The La Trobe University Sports Stadium, Melbourne, is an Australian-first. Generating more energy on site than it uses – making it net positive – it’s the first sports building in Australia to be awarded a 6 Star Green Star Design and As Built rating for sustainable building practice by the Green Building Council of Australia. The first major piece of La Trobe’s bold ‘University City of the Future’ plan, the stadium and surrounding park will help it achieve its Net Zero strategy for a net positive operation.

We designed the stadium with a vast high-spec photovoltaic array on the roof that amounts to over 519kW and generates around 724,000 kWh per year. This is more than enough to meet the stadium’s electrical demand, so surplus renewable energy is fed back into the rest of the campus. We were involved in stage 3 of the wider sports park masterplan, which has led to Australia’s national women’s soccer team, the Matildas, and Football Victoria and Rugby Victoria making the facility their national base.

The stadium provides much-needed community sporting facilities to Melbourne’s northern suburbs. It offers a unique environment where community members participate in sport and physical activity alongside elite athlete programs, where university students and the sport industry collaborate, and where world class sport research can thrive. 

Material innovation

We conducted a whole of building Life Cycle Assessment using eToolLCD software, comparing the building to a ‘Business as Usual (BAU)’ reference case. Our structurally efficient design achieved a reduction of 15 per cent in embodied carbon (the greenhouse gas emissions generated upfront to construct the building) compared to 'business as usual'.

Our structural design of the long span roof drew from architectural elements, such as the striking cantilevered canopy over the main entrance and the trussed columns in the southern hall, to find an efficient form.

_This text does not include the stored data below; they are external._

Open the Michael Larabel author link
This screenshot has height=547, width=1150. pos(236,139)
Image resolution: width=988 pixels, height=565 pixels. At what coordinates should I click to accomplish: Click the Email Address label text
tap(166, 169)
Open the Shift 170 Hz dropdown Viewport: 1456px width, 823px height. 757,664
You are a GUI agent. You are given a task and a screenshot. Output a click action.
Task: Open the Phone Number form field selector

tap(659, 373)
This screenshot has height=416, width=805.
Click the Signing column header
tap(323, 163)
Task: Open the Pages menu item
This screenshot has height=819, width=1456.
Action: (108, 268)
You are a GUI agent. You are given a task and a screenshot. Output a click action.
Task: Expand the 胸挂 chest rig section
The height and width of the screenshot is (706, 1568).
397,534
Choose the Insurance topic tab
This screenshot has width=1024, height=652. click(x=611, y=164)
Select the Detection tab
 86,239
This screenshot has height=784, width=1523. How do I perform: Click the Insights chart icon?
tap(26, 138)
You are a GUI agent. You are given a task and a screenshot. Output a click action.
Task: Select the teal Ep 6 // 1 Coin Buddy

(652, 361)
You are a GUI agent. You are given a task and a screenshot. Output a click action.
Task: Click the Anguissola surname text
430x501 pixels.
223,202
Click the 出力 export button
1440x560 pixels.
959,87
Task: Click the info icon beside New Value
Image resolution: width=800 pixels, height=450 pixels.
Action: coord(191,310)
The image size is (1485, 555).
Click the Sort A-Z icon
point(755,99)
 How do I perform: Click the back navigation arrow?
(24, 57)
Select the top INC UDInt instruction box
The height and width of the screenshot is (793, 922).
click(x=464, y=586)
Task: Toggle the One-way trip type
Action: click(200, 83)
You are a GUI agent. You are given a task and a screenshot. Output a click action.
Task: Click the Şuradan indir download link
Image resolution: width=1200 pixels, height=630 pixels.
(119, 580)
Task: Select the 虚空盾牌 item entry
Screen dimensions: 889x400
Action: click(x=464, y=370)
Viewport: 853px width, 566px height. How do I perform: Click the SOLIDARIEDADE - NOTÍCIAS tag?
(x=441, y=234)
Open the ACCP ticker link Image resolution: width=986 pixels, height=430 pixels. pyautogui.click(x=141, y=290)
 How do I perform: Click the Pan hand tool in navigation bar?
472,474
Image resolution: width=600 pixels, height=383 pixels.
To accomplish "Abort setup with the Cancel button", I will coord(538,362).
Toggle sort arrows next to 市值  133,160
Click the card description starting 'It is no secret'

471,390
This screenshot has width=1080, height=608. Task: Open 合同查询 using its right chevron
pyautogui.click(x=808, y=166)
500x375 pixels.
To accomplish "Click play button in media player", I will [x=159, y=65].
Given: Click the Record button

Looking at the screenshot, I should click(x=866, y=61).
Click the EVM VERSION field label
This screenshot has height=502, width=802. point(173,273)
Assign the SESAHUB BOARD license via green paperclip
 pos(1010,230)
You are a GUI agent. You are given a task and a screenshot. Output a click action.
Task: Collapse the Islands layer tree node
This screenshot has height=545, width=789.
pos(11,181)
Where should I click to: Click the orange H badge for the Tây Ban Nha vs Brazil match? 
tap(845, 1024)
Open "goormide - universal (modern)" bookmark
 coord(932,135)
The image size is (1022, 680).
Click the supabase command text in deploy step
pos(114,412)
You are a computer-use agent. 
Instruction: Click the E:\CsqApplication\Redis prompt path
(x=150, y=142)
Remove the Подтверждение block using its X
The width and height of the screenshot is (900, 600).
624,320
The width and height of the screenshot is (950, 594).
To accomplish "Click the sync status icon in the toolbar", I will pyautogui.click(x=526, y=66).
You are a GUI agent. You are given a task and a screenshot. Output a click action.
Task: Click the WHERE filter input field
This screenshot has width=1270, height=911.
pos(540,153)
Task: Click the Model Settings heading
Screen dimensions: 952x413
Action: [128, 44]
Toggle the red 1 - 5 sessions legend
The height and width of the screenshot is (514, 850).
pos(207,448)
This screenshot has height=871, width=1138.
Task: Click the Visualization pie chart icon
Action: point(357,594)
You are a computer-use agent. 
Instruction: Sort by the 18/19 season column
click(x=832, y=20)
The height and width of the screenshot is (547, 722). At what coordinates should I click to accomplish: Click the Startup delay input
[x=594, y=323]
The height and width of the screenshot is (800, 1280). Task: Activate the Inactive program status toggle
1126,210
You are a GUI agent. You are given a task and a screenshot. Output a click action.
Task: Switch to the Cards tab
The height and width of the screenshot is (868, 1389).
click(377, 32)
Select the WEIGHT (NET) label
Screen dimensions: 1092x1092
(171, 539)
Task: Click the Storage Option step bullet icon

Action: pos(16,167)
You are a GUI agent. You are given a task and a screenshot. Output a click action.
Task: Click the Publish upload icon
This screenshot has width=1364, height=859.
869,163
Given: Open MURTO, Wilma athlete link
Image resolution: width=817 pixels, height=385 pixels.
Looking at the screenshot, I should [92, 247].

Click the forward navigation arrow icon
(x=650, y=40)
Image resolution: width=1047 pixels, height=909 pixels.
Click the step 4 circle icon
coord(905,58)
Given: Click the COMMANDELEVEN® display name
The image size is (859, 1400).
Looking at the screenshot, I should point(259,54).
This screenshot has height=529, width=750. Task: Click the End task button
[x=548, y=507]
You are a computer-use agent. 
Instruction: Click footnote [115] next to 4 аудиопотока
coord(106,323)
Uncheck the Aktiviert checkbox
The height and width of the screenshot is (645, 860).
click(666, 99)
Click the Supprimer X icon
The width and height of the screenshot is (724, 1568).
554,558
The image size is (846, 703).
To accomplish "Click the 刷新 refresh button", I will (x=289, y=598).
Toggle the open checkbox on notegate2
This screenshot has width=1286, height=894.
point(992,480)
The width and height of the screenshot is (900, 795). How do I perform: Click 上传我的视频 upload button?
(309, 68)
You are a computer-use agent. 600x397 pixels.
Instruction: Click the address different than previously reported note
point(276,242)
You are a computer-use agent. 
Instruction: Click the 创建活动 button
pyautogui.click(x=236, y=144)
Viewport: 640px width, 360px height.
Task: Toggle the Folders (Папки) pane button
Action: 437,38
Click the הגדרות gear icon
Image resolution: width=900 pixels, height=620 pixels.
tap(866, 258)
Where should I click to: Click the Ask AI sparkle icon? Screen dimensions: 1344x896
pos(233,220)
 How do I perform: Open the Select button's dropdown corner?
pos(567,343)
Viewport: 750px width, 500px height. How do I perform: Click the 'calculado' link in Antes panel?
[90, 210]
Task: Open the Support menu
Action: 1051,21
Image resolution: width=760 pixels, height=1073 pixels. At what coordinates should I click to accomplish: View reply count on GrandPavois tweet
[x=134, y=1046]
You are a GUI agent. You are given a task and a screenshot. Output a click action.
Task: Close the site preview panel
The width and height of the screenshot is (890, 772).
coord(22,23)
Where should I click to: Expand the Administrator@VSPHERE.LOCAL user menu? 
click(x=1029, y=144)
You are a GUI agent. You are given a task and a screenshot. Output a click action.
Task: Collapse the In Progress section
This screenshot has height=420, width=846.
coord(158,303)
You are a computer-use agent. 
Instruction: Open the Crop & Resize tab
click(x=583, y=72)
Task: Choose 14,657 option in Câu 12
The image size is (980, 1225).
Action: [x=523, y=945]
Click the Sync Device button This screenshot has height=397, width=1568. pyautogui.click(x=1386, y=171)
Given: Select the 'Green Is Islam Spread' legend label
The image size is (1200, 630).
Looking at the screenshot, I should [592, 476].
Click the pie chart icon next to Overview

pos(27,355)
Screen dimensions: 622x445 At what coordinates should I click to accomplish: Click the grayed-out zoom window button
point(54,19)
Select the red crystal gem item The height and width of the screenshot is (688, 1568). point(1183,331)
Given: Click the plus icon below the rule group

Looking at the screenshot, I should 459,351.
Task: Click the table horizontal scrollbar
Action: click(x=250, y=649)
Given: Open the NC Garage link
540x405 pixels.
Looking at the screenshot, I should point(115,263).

By using these features as key structural elements, we reduced the overall amount of structural steel, a highly carbon intensive material. Reduced by 21.1 tonnes, it resulted in a 5 per cent decrease across the whole building.

The stadium exceeded the Green Building Council of Australia’s criteria. It achieved innovation points for sustainable sourcing, use and disposal of materials, material reduction and efficient material use, with 16 per cent of the building area fit out with locally procured, sustainable products.

Connecting communities

The local community as well as the university will benefit from these state-of-the-art facilities. The stadium houses six multi-purpose highball courts, a teaching and research building with world-class sport science and analytics research laboratories; a café; and office space for commercial tenants.  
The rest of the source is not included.